* [Source extract]:
Shri Ram Bhakta Hanuman (Hanuman, The Worshipper of Lord Rama) is a 1948 Hindi religious film  produced and directed by Homi Wadia for Basant Pictures. The story was adapted from Valmiki's Ramayana by Shivram Vashikar and the dialogues were written by P. C. Joshi. S. N. Tripathi not only provided music for the film but acted the main role of Hanuman. The film starred Trilok Kapoor, S. N. Tripathi, Sona Chatterjee, Niranjan Sharma and Prabhash Joshi.

The story taken from an episode of Valmiki Ramayana centre's around the abduction of Sita by Ravana, and Hanuman's support to Rama and Lakshman in the battle against Ravana.

* [Task description]: Quote the part of the text on the film Shri Ram Bhakta Hanuman starting at "Shri Ram Bhakta" and ending at "battle against Ravana.". The lines after this text can be left unused.

* [Recorded information]:

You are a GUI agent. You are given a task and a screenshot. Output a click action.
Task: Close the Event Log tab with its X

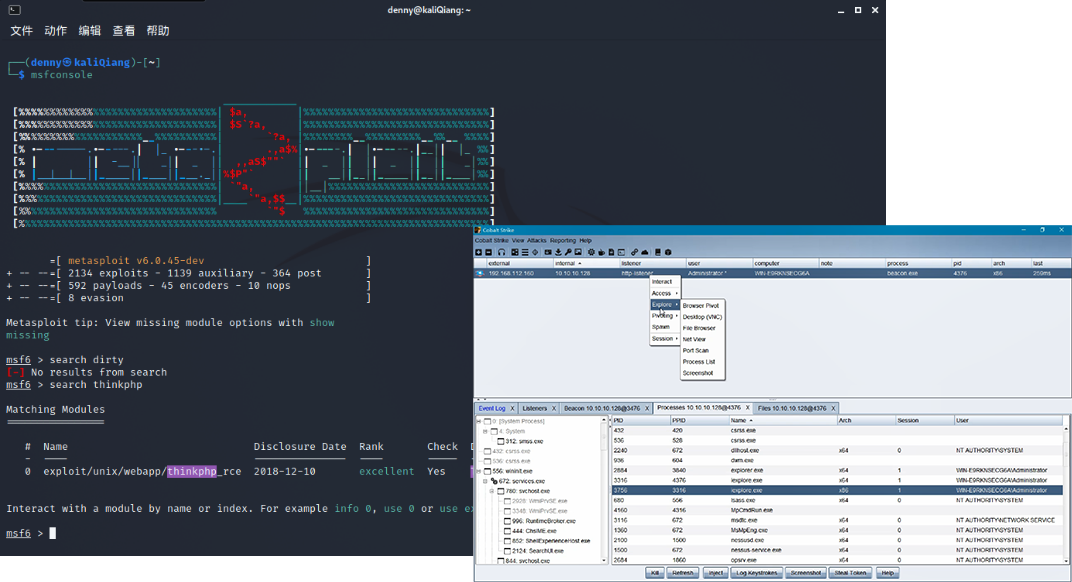pos(511,408)
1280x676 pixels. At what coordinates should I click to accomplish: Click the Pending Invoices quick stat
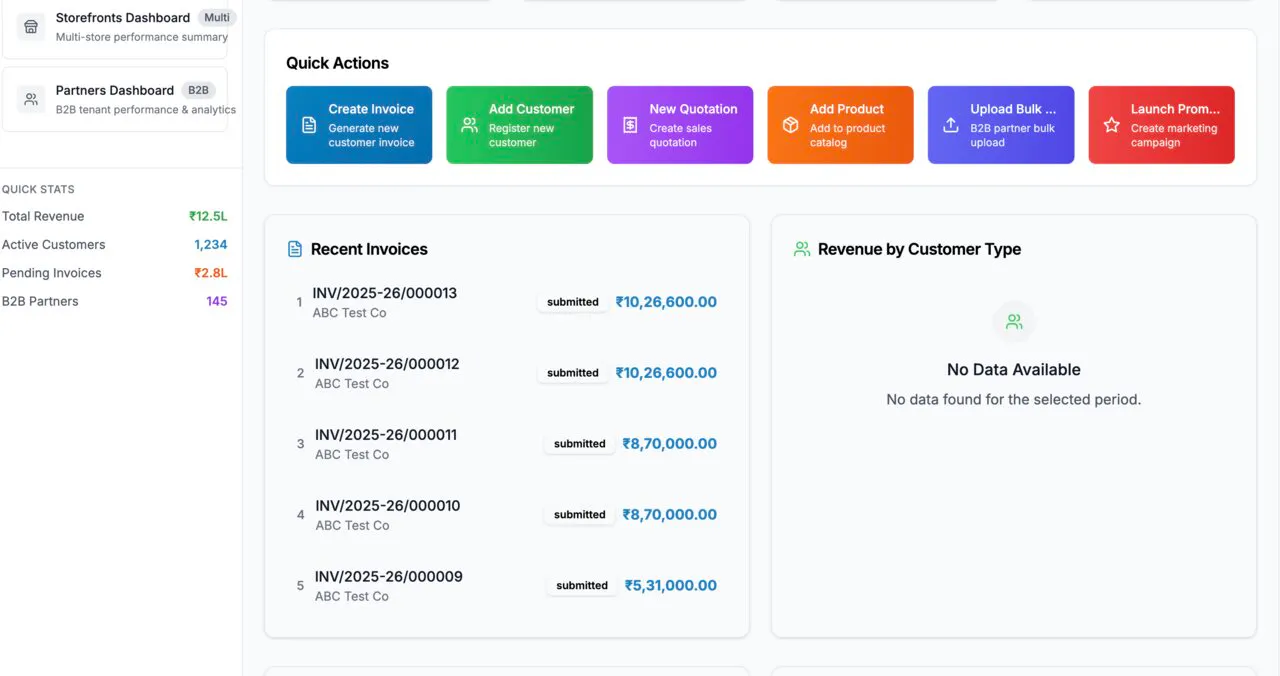(115, 273)
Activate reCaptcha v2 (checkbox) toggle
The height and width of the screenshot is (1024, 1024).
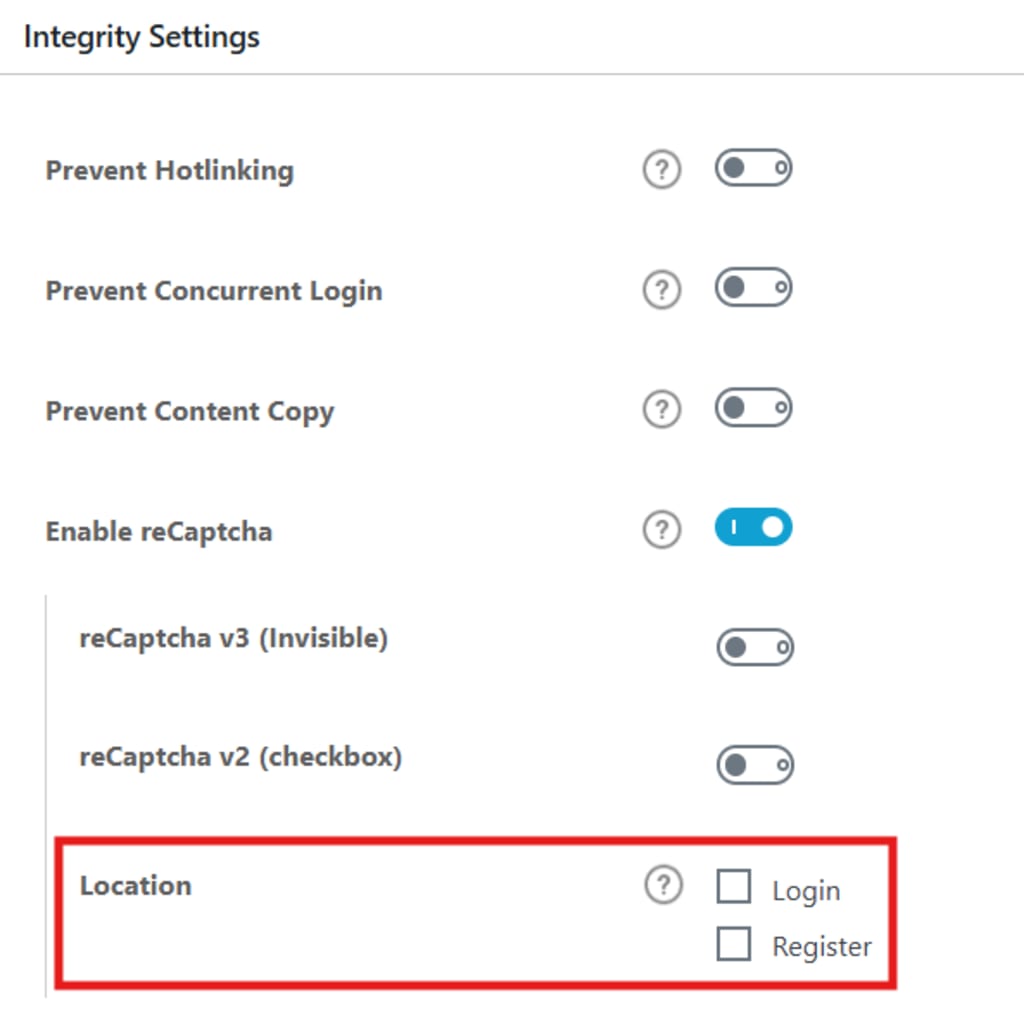coord(756,765)
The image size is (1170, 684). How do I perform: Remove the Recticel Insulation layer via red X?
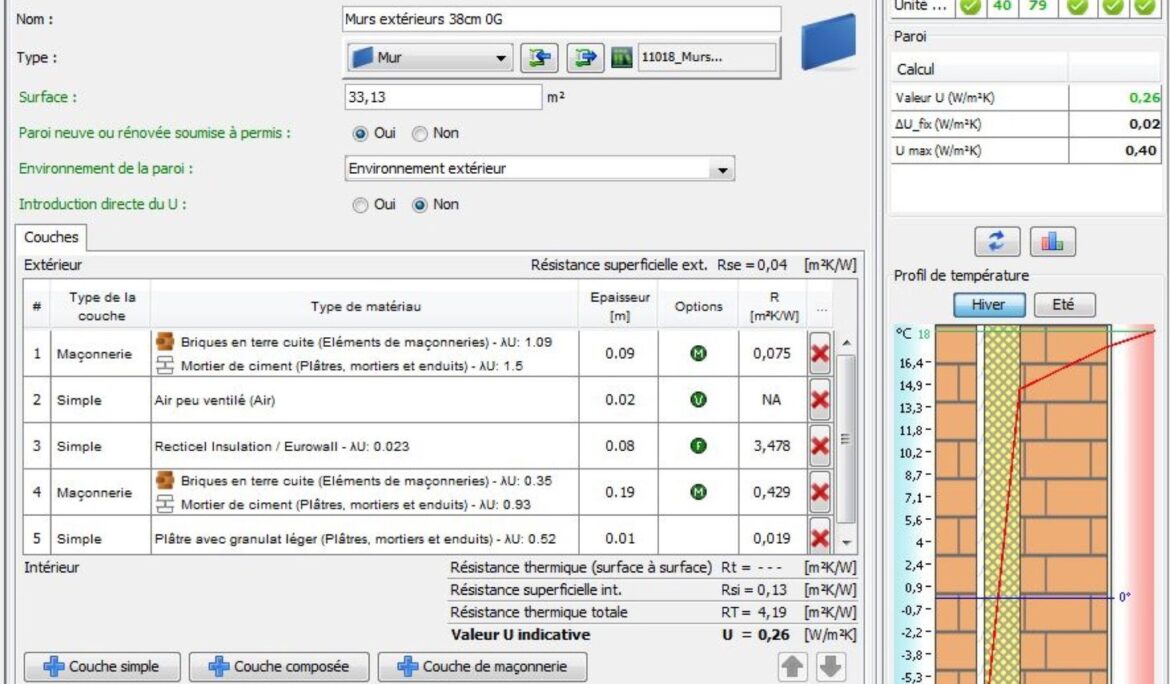[820, 446]
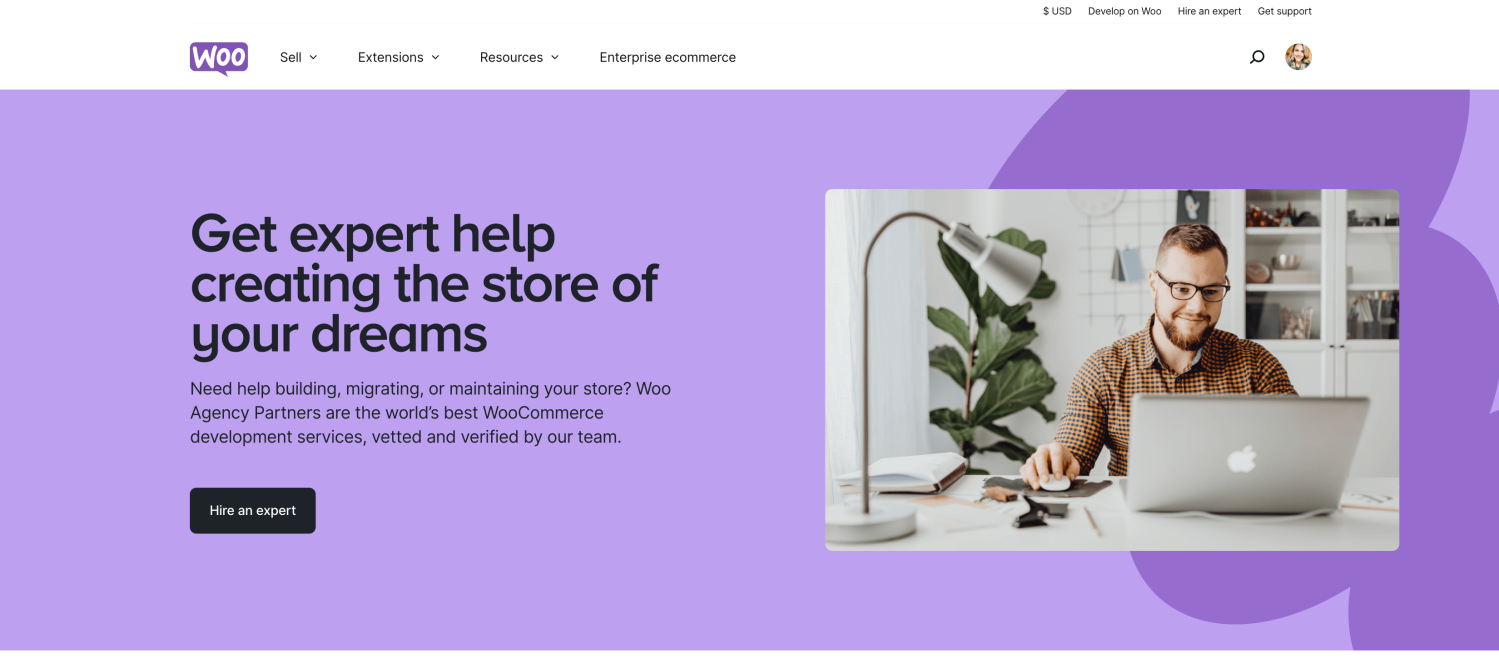This screenshot has height=660, width=1499.
Task: Open the Sell menu
Action: (x=299, y=57)
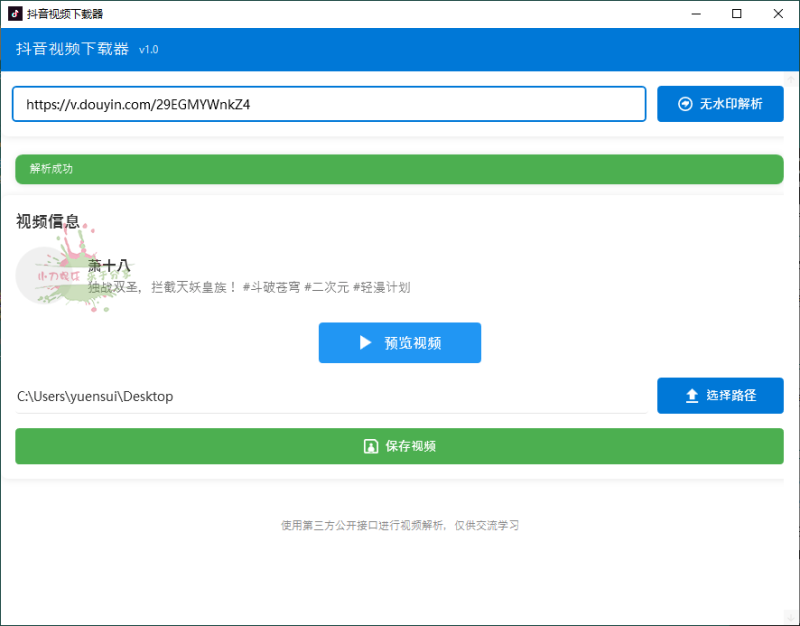
Task: Open the 选择路径 path picker
Action: point(720,395)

* [Answer in full]:
Shri Ram Bhakta Hanuman (Hanuman, The Worshipper of Lord Rama) is a 1948 Hindi religious film  produced and directed by Homi Wadia for Basant Pictures. The story was adapted from Valmiki's Ramayana by Shivram Vashikar and the dialogues were written by P. C. Joshi. S. N. Tripathi not only provided music for the film but acted the main role of Hanuman. The film starred Trilok Kapoor, S. N. Tripathi, Sona Chatterjee, Niranjan Sharma and Prabhash Joshi.

The story taken from an episode of Valmiki Ramayana centre's around the abduction of Sita by Ravana, and Hanuman's support to Rama and Lakshman in the battle against Ravana.